Christmas more than any other time of the year transports us back to our childhood, reminding us that maintaining our childlike enthusiasm would make Christmas, and many other things, far more enjoyable.
“It is good to be children sometimes, and never better than at Christmas, when its mighty founder was a child himself,” offers up Charles Dickens, who knew a thing or two about Christmas spirit.
Ideally, we would really give into our younger selves: most of us knew better, if less. The holiday does tend to bring out more of our humanity, as if it were a reset button of sorts. Our compassion for others, our empathy and feelings of shared fortunes are taken out of the attic along with the decorations and leftover wrapping paper. Christmas is one step back towards our humanity, the rest of the year two steps away from it. Simple math shows how far we’ve strayed … and what we might become.

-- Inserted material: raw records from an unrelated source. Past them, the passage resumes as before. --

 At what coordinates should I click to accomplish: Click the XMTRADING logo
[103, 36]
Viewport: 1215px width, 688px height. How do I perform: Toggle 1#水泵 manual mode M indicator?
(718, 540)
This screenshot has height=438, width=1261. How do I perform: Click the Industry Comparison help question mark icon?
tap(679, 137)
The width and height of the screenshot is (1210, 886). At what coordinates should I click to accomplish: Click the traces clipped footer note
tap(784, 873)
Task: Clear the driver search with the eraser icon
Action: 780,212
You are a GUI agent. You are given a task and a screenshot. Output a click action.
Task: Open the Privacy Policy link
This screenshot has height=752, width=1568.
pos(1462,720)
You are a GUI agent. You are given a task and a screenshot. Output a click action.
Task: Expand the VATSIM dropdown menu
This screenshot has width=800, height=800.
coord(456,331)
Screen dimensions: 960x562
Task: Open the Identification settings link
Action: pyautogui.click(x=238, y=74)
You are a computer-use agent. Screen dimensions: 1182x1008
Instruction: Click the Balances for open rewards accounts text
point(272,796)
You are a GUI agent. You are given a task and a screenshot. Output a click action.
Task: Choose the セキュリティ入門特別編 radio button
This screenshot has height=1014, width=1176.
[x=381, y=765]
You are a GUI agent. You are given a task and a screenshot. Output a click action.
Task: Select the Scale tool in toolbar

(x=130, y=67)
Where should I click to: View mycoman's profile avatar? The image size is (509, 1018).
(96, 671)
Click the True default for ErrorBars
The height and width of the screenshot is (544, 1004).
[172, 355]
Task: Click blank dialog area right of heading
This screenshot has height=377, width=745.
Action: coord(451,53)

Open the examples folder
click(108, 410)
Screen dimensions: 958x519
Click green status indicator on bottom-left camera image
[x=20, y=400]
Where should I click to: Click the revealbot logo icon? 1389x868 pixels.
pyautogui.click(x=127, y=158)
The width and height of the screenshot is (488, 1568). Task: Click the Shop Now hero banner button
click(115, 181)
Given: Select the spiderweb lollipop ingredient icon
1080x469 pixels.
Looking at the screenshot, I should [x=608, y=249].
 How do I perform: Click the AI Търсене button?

Again, Dickens observes how Christmas brings out our better natures, in contrast to other times of the year.
“I have always thought of Christmas time, when it has come round, as a good time; a kind, forgiving, charitable time; the only time I know of, in the long calendar of the year, when men and women seem by one consent to open their shut-up hearts freely, and to think of people below them as if they really were fellow passengers to the grave, and not another race of creatures bound on other journeys.”